(Items from a data source)
------------------------------------

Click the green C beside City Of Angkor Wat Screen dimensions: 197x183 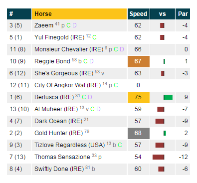click(x=116, y=85)
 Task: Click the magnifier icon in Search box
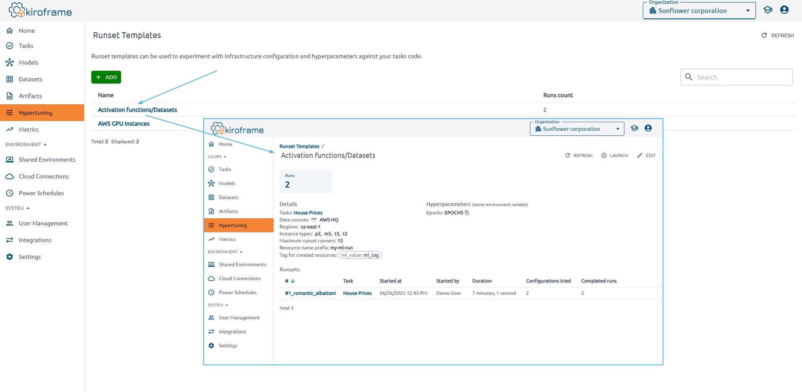coord(689,77)
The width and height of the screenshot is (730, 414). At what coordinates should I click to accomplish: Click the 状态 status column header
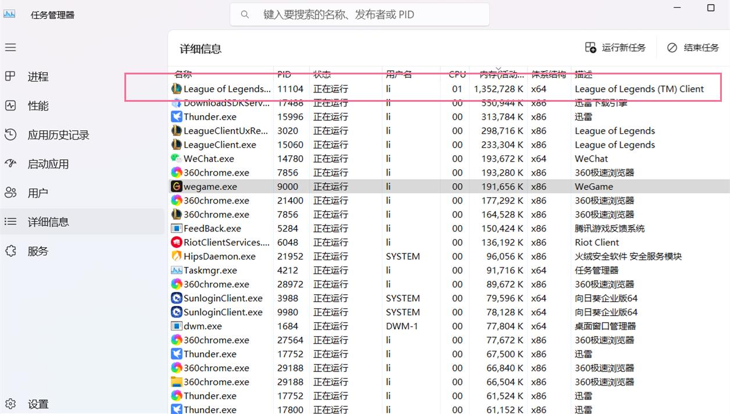click(x=320, y=74)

------------------------------------

**What is expected:** Copy the final stretch of lines, starting at the one that holds "Task: Click the magnifier icon in Search box" and ending at the last line of the data, exactly; omit pictures.

**Task result:**
 Task: Click the magnifier icon in Search box
coord(689,77)
The width and height of the screenshot is (730, 414). At what coordinates should I click to accomplish: Click the 状态 status column header
click(x=320, y=74)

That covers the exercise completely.